Costco is looking to protect itself against rising freight costs. Noam Galai/Getty Images
- Costco is renting its own container ships to import products from Asia to the US and Canada.
- It wants to sidestep the global shipping crisis and shield itself from shortages and rising costs.
- It’s also renting “several thousand” containers, Costco CFO Richard Galanti said.
In a call with analysts Thursday, Costco CFO Richard Galanti said the company had chartered three ships to import products from Asia to the US and Canada. This would help Costco avoid spending six times the normal price on shipping or containers through a third party, he said.
Each ship could carry between 800 and 1,000 containers at a time, he said. The company had also leased “several thousand containers for use on these ships,” he said.
Costco expected to make about 10 deliveries over the next year using these ships, accounting for about 20% of its imports from Asia, he said.

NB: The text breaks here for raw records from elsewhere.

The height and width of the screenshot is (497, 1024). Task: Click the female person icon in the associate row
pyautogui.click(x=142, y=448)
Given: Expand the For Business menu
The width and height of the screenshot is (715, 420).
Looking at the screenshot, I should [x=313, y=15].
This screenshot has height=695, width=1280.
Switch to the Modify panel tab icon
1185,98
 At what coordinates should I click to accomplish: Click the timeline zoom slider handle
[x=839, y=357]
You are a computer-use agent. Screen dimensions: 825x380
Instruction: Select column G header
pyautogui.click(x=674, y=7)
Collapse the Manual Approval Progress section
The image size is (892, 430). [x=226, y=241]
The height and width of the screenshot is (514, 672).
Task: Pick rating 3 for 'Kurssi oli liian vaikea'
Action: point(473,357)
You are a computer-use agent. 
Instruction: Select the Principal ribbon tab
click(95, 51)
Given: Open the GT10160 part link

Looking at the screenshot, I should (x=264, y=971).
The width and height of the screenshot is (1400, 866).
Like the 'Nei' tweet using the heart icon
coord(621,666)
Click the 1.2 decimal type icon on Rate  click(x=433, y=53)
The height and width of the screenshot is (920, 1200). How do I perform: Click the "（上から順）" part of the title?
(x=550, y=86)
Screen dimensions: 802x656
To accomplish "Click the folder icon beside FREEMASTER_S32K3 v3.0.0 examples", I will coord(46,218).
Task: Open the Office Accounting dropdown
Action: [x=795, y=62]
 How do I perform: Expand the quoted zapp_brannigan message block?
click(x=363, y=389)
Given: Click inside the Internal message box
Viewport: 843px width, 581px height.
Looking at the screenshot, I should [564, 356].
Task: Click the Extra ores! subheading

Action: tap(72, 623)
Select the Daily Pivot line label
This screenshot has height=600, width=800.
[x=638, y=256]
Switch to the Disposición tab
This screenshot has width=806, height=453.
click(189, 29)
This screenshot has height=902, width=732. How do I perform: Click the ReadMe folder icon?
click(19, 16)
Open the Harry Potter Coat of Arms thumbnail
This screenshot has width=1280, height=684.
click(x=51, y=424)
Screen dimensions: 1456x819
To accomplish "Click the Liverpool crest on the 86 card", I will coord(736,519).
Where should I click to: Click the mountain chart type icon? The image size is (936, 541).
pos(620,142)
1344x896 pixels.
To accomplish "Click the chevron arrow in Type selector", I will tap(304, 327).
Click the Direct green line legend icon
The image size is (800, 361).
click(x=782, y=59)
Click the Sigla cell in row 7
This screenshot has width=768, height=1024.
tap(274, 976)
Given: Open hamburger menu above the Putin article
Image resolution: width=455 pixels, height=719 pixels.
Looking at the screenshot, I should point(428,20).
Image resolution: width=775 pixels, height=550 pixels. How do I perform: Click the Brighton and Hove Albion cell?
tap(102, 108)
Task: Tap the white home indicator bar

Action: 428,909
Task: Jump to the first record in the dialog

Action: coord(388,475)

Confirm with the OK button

The big-box chain is among a large group of retailers grappling with an ongoing supply-chain crisis that’s causing delays and shortages.
Falling demand in the first half of 2020, followed by a surge at the back end of the year, has led to delays, port traffic jams, and blockages. A lack of containers and dock workers has made the situation worse.
At the same time, retailers are being hit by truck and driver shortages, leading to further delays and higher costs.
“As I discussed on last quarter’s call, inflationary factors abound,” Galanti said. “Higher labor costs, higher freight costs, higher transportation demand, along with container shortages and port delays. … It’s a lot of fun right now.”
Costco’s standard rollout time for new products in its stores had doubled in some cases, he said, adding that furniture, toys, computers, video games, and appliances had the biggest delays.